Beginner

Are you building that over and over and over again?

An artifact is the output derived from your build process.

Sadly, artifacts are often built whenever they’re needed. A lot of the builds just build that which has been built before.

Even though this could be about contributing to avoiding the environmental crisis, it is also justifiable to save and manage artifacts simply to save wait-states and bottlenecks in the software development process.

Stop building things that haven’t changed and start reusing colleagues’ artifacts - install an artifact management system.

Testing from start to finish, automagically

In a functional test, you test the features that the system offers as a whole, seen from the end user’s perspective.

In the previous millennium such a test would be planned by a person with domain knowledge, then executed prior to every release by testers performing manual operations based on written instructions.

A more contemporary strategy is to have the person with domain knowledge manage a team of developers, who are actually implementing the tests as code, and then give the software developers access to execute these test in their production-like environments.

Tug along or be left behind - we're releasing on rails

The release train branching strategy is similar to what is sometimes referred to as late branching or trunk based development.
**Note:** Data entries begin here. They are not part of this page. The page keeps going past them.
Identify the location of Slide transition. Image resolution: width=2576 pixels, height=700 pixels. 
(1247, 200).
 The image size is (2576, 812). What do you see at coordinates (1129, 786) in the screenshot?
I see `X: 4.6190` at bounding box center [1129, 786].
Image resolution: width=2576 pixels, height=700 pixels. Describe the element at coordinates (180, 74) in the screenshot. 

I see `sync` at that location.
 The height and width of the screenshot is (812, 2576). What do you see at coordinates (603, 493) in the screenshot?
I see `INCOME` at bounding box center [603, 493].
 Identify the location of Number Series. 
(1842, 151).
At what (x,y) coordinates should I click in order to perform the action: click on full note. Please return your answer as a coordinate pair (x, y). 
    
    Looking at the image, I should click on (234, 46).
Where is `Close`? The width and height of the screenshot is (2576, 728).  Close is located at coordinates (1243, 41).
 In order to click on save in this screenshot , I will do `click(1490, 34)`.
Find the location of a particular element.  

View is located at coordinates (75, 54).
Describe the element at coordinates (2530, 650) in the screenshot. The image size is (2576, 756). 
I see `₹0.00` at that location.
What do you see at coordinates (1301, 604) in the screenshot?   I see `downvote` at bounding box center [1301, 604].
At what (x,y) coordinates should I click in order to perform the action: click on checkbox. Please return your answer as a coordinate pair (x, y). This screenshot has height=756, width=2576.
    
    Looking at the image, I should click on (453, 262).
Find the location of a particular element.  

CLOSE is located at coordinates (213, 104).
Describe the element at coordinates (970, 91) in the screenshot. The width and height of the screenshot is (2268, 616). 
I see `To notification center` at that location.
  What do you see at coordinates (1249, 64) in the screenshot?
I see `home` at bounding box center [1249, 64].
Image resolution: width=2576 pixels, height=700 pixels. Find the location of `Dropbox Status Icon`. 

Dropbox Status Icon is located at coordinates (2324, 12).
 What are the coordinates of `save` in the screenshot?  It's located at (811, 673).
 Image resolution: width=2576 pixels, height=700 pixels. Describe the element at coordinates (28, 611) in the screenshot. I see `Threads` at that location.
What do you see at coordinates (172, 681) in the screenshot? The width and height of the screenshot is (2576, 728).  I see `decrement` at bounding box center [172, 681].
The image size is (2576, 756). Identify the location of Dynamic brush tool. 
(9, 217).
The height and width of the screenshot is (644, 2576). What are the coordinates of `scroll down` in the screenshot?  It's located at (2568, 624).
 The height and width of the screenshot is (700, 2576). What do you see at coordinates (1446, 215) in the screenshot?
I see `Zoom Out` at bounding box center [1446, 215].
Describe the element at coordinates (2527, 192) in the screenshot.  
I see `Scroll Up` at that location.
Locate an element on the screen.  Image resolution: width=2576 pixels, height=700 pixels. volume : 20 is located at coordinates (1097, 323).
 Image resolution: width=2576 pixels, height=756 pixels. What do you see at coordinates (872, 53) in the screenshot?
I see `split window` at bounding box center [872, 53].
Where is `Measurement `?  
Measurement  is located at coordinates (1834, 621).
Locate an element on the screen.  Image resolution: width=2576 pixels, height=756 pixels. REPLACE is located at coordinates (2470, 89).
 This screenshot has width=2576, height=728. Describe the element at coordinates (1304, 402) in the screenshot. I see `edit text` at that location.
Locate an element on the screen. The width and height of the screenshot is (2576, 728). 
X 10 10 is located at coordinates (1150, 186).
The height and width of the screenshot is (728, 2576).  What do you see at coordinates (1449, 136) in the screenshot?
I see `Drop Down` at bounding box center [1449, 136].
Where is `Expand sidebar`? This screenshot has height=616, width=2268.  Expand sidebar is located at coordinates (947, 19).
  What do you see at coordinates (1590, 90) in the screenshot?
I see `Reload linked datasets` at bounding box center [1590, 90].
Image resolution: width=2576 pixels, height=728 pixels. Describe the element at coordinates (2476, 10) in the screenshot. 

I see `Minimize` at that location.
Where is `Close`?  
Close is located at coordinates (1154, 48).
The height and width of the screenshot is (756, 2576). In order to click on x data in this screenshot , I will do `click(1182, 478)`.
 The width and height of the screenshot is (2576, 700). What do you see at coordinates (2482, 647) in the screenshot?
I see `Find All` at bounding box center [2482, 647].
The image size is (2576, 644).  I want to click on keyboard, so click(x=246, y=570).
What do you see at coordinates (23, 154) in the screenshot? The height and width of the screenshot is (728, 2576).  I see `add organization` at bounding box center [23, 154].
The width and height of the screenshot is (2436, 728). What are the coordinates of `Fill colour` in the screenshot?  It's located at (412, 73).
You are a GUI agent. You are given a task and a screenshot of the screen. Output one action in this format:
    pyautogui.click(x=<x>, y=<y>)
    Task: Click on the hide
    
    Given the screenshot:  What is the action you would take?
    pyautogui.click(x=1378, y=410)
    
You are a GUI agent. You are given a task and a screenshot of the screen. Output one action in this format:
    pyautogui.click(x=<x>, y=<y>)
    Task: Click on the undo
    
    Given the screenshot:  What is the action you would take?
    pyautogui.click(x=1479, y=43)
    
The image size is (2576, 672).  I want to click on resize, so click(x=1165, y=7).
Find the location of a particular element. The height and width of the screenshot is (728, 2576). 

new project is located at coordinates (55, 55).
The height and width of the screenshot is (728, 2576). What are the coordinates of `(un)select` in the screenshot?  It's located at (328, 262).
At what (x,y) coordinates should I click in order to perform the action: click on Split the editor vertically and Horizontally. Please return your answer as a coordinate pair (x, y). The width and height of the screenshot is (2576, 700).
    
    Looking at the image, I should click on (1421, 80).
Essentially it implies that in your entire branch tree there is only one branch that is meant to be long-lived.

Consequently, there is only one way you can contribute to a product and have your code released, and that is to deliver your code to the mainline.

In a release train strategy, the mainline is on it’s way to production all the time, and therefore anything that isn’t meant for production as soon as possible, shouldn’t be delivered to the mainline.

Testable code gets tested - doh!

Whether or not a particular code snippet gets tested is often a matter of how easy it is to test.

Organize your code in easily accessible features. Make each feature available through one interface only.

Since the feature is only available through one interface, it’s safe to consider it tested, when you have massaged it.

At the end of the day, more code gets tested.

Don't use manual processes for your most important step

The ability of a release to be deployed is such an essential part of the delivery that the developer is expected to take full responsibility for this process.

The deployment should be automated because it’s a task that needs to be carried out often and is not necessarily trivial.

You want your deployment as code.

Continuous Delivery is not a grass root approach

Initiatives, new tools and approaches are often of natural interest to developers and they might experiment and research without explicitly being told to do so.

But Continuous Delivery is a paradigm that strives to build quality into the product rather than gluing it on afterwards.

Transitioning is going to take time. It needs planning. It needs prioritization. It needs funding. You need a road map. Continuous Delivery is not a quilted patchwork. Be sure to make it a corporate thing, not just a neat idea.